**What the task asks:**
Using the entries that follow, give the number of lines containing the string "agent". Write nothing besides that number.

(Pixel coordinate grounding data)
----------------------------------------

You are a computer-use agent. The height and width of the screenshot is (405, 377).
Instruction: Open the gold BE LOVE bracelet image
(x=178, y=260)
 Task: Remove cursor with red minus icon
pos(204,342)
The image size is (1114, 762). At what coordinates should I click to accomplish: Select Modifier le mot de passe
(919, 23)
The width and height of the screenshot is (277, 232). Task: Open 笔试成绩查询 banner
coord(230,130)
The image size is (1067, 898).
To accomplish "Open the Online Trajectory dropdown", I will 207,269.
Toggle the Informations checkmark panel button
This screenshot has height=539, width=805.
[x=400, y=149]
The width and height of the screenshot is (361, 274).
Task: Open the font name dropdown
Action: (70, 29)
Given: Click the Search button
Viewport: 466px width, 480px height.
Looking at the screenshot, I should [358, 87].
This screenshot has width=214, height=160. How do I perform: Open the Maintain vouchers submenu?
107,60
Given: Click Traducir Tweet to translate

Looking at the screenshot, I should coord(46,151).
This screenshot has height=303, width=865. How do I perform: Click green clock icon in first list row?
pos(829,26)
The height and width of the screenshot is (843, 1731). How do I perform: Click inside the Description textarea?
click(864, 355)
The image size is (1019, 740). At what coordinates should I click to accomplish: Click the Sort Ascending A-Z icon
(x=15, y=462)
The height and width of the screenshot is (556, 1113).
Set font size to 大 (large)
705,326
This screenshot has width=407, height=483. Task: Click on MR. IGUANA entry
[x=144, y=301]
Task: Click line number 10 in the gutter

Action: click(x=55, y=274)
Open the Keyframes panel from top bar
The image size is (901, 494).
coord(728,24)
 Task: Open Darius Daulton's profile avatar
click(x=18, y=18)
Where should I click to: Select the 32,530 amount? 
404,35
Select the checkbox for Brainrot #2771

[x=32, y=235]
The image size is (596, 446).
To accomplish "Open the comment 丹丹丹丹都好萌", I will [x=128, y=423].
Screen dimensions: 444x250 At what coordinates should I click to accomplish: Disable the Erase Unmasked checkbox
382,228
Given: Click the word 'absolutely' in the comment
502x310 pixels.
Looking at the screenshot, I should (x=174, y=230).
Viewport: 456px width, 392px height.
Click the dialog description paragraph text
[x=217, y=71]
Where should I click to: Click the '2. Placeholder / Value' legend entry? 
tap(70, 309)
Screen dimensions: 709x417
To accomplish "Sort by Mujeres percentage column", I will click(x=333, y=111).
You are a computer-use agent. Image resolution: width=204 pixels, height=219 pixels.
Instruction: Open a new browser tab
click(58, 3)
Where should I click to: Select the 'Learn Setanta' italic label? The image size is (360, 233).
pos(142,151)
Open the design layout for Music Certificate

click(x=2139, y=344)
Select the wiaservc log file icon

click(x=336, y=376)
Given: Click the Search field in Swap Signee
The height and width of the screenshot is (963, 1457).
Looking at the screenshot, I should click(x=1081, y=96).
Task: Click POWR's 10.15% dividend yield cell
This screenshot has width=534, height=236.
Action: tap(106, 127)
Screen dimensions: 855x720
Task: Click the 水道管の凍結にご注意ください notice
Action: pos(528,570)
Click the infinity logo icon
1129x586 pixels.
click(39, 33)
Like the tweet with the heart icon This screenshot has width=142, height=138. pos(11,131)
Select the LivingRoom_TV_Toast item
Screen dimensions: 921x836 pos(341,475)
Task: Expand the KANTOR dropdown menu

----------------------------------------

**Response to this exercise:**
2